### Extract to read
Unlike the white males she excoriates, there is no evidence that a society of NK Jemisins is capable of building an advanced civilization, or even successfully maintaining one without external support.

Yes. Beale is totally not racist at all. [/withering sarcasm] Stop lying.

Back to Wright’s bullshit fest.

Likewise, Elizabeth Moon was “uninvited” from being the guest of honor at a large convention for making the rather unremarkable remark that immigrants to the United States should assimilate.

If you actually care to read the article linked to, you will find that once again that Wright is going for the incredibly dishonest minimization route. Now, maybe it was just the assimilation comment that got Elizabeth Moon uninvited. Or maybe it was this:

I know – I do not dispute – that many Muslims had nothing to do with the attacks, did not approve of them, would have stopped them if they could. I do not dispute that there are moderate, even liberal, Muslims, that many Muslims have all the virtues of civilized persons and are admirable in all those ways. But Muslims fail to recognize how much forbearance they’ve had.

### The exercise
In the excerpt about Wright and Elizabeth Moon, why does the writer call Wright's account of Moon being "uninvited" a dishonest minimization? Please answer in one to three sentences.

### Material provided
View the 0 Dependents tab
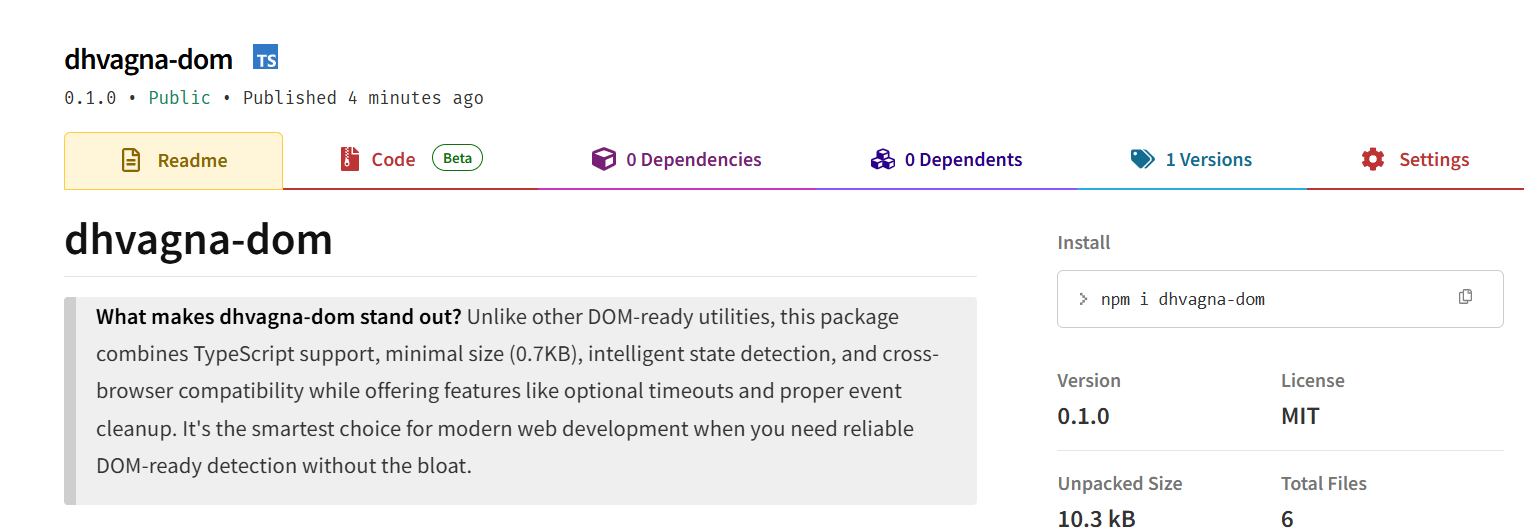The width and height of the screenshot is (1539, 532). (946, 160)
==
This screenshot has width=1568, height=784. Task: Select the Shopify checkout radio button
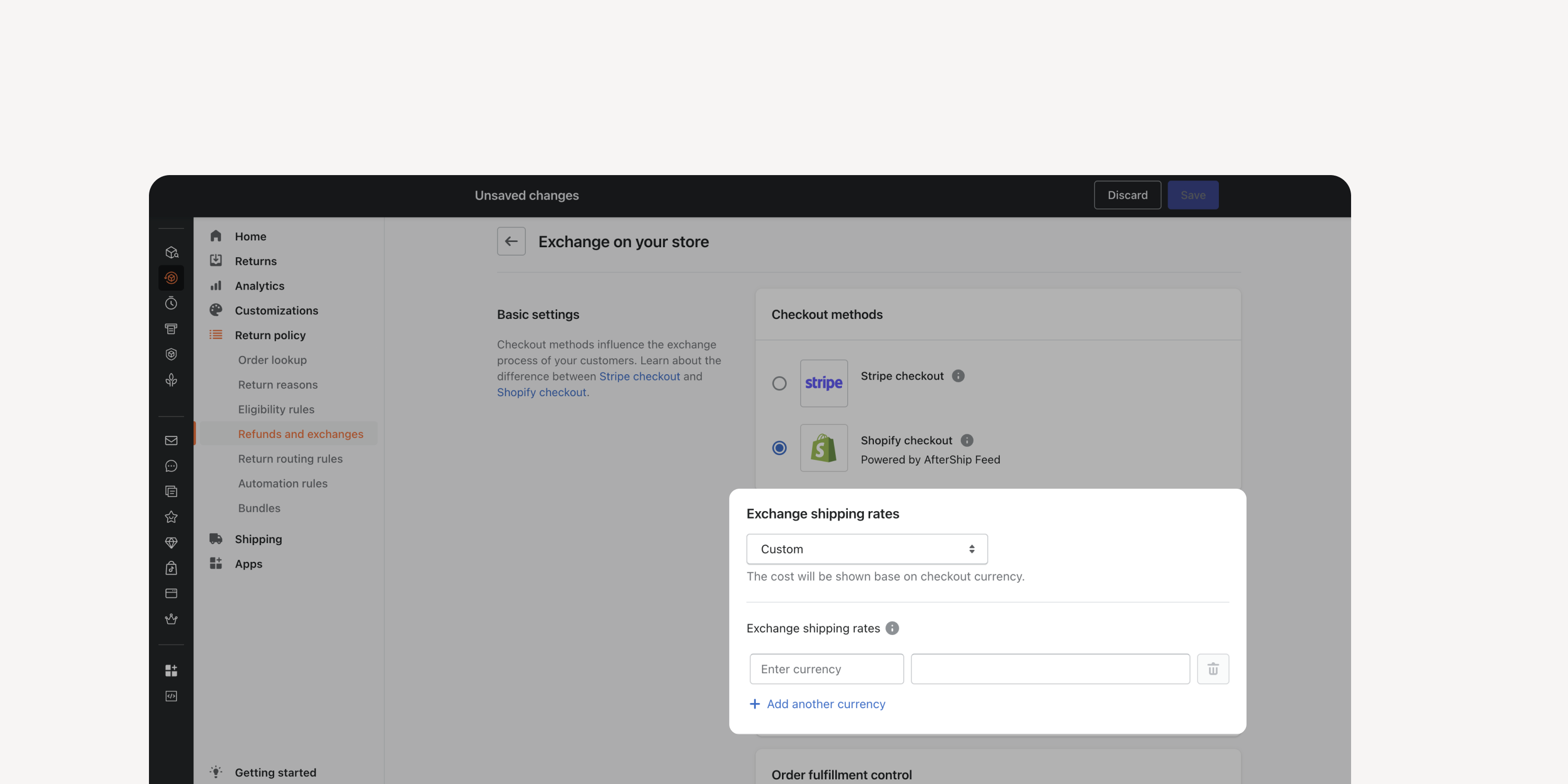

### Expected output
Wright says Moon was uninvited only for the unremarkable remark that immigrants should assimilate. The writer points to the linked article, where she also wrote that Muslims "fail to recognize how much forbearance they've had." That suggests the assimilation comment may not have been what got her uninvited.